On September 3, 1921, a receiver was appointed by Judge Woodrough, in the district of Nebraska, for the Brictson Manufacturing Company, in a cause entitled H. E. Close et al. v. Brictson Manufacturing Company This court determined (280 F. 297) that the trial court should not have appointed a receiver and ordered restoration of the property, taken by the receiver. The trial court refused to comply with the mandate of this court therein and the subsequent confusion and trouble, into which this case has become entangled, is clearly traceable thereto. Later, mandamus from this court to secure such compliance was authorized. 284 F. 484. In the meantime, legal confusion has arisen which has made it difficult to return this property.

These appellants are the attorneys of the Brictson Manufacturing Company and have been such throughout this litigation and much other litigation against that company in various courts. April 24, 1925, they filed this ancillary pleading in the receivership suit. Therein, they set out an outline of their various services as counsel for the Brictson Manufacturing Company; that they have expended money for such client, which has not been entirely repaid, and that they have received no pay for their services. They claim "a lien upon the assets of the Brictson Manufacturing Company in the hands of Ralph M. West as receiver for their fees as such attorneys, as well as their costs and disbursements as hereinbefore set forth." Besides prayers for process and general relief, they pray an order "directing Ralph M. West, as receiver of the Brictson Manufacturing Company to deliver to these petitioners the assets of the Brictson Manufacturing Company in his hands or at least sufficient thereof to enable these petitioners to protect their lien for the amount justly due them for their services, costs and disbursements as more fully is set forth in the foregoing petition."

To this petition, motions to dismiss were filed by various parties. One of these motions was filed by the trustees appointed by a state court in Nebraska in a proceeding to dissolve the above company and wind up its affairs. All of these motions were based upon the two grounds: (1) That the court was without jurisdiction to grant the relief sought; and (2) that the facts pleaded were insufficient to sustain recovery thereunder. The trial court (Judge Munger) sustained the jurisdiction of the court, but found the facts insufficient. Therefore he dismissed the petition, "but without prejudice to a new and independent action or suit by the petitioners for recovery of the amount claimed to be due them in said petition." From that order, this appeal is brought.

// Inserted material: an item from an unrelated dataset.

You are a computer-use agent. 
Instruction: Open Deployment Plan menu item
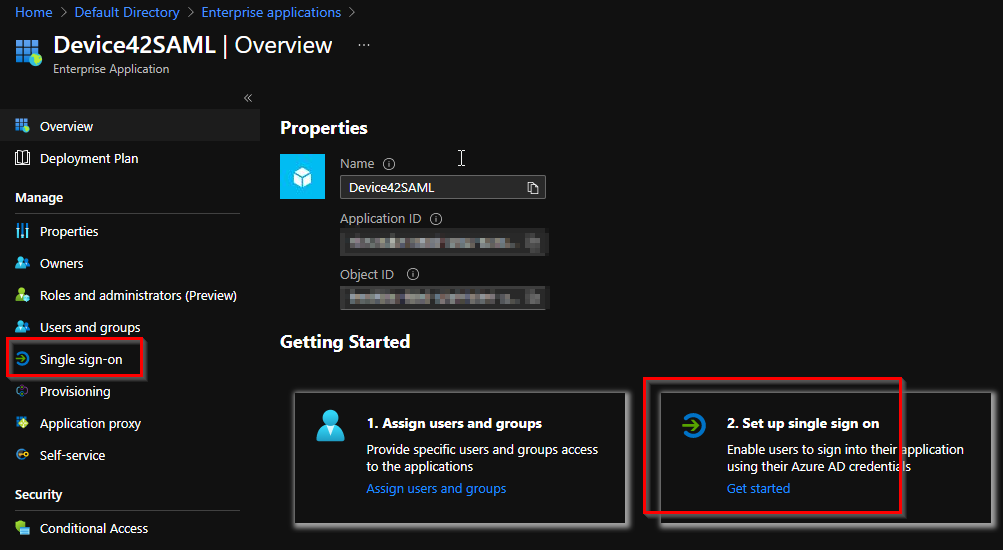pyautogui.click(x=88, y=158)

A motion in the nature of diminution of the record is filed, is opposed and, we think, should be granted. As the matter covered by the motion consists of two orders made by the trial court herein, of which certified copies are presented here, we will treat these copies as complying with the requests of the motion and as part of the record before us.

The first question presented here for appellant is stated as being "Have appellants a lien on or a right to have their services and costs as attorneys paid out of the assets and property of the Brictson Manufacturing Company in the hands of Ralph M. West as receiver?"

The theory of appellants is not that they are entitled to allowances against the funds in receivership and preferential payment thereof. While such allowances and preferences are sometimes permissible, they must usually find a basis in the acquirement or preservation of the property in receivership or some pre-existing lien or contract (Burroughs v. Toxaway Co. C. C. A. 185 F. 435 4th Circuit; Haehnlen v. Drayton C. C. A. 192 F. 300 3d Circuit; Miers v. Columbia Mutual Bldg., etc., Association C. C. 166 F. 781; Barker v. Southern B. & L. Association C. C. 181 F. 638; Kimball v. Atlantic States Life Ins. Co. D. C. 223 F. 463), and such allowances to the counsel for defendant are rarely proper (Atkinson & Co. v. Aldrich-Clisbee Co. D. C. 248 F. 134; Barker v. Southern B. & L. Association C. C. 181 F. 636).

The first matter to be noted is that neither this lien, nor the claim upon which it is based, existed at the time this property came into the possession of the receiver, after his appointment and qualification as such. The fees were earned and the disbursements by appellants made after the receiver had possession. If there is a lien, as claimed, it came into existence while the receiver was in possession and it attached to property so in his possession. In short, the situation is not that of property coming to a receiver burdened with a lien but of a lien arising and attaching to property already in full possession of a receiver.

Another matter to be borne in mind is that the federal courts recognize liens allowed by the laws of the states. Central Railroad v. Pettus, 113 U. S. 116, 127, 5 S. Ct. 387, 28 L. Ed. 915. The state of Nebraska has a statute defining and regulating attorneys' liens (Comp. Stat. 1922, § 267), which is as follows:

"An attorney has a lien for a general balance of compensation upon any papers of his client which have come into his possession in the course of his professional employment; upon money in his hands belonging to his client, and in the hands of the adverse party in an action or proceeding in which the attorney was employed from the time of giving notice of that lien to that party."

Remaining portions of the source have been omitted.